Outcomes and progress are slightly below average. GCSE progress sits at -0.09, and the FindMySchool GCSE ranking places Ratton below England average overall. This may be acceptable for many families if pastoral support and day-to-day teaching consistency are the priority, but ambitious academic families should ask how stretch is delivered for higher prior attainers.
Consistency of learning retention is an explicit improvement area. Inspectors identified that some teachers did not consistently ensure pupils remembered and embedded key knowledge in long-term memory. Families should ask how this has been addressed since 2022, particularly in core GCSE subjects.
Admission is competitive in the available data. With oversubscription shown in the published figures, families should treat admission as uncertain unless they are confident on the oversubscription criteria and their likely priority. Use distance tools and do not rely on assumptions.
No on-site sixth form. The Year 11 transition is compulsory for everyone. Students who need a very guided post-16 pathway should explore how careers guidance works and how the school supports applications to local colleges and training routes.
Ratton School suits families who want a mainstream, mixed comprehensive with clear routines, a strong safeguarding culture, and plenty of structured opportunities beyond lessons. It appears particularly well suited to students who benefit from pastoral consistency and from finding their niche through clubs, performing arts, or practical enrichment.
The key trade-off is outcomes.
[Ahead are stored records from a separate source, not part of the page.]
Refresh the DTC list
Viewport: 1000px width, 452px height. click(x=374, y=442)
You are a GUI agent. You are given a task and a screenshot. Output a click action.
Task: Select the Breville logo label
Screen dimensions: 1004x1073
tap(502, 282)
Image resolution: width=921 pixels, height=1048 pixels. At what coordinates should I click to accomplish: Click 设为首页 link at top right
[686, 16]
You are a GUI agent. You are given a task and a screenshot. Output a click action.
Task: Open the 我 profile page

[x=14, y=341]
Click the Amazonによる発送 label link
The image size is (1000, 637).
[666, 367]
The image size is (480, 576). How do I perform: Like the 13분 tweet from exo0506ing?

The comparative data places results below England average overall, so families prioritising top-end academic performance should ask detailed questions about challenge, subject sequencing, and progress strategies. For many local families, the deciding factor will be whether their child will thrive in a large school that puts strong emphasis on care, safety, and belonging.
The most recent inspection confirmed the school remains Good, and it highlights a calm, orderly atmosphere with pupils feeling safe and supported by trusted adults. The academic data is more mixed, with GCSE outcomes sitting below England average overall in comparative terms, so the best fit is often students who benefit from structure, pastoral support and a wide co-curricular offer.
Applications run through East Sussex County Council. For 2026–27 entry, applications open on 12 September 2025 and close on 31 October 2025. Offers are made on 2 March 2026.
Yes, the available admissions data indicates oversubscription, with more applications than offers. In competitive years, the oversubscription criteria and your priority position matter more than general reputation, so families should check the local authority admissions guidance carefully.
The published timings show a structured day, including breakfast provision from 8.10, line-up at 8.30, tutor time from 8.35, and a 3.00 finish. This routine can help students settle quickly, particularly in Year 7.
The timetable for 2025–26 shows a broad mix including STEM Club, chess and Dungeons and Dragons activity, choir, orchestra, jazz band, homework clubs in the Learning Resource Centre, plus sports such as football, rugby, netball and badminton. Performing arts opportunities are also promoted through drama, dance and music.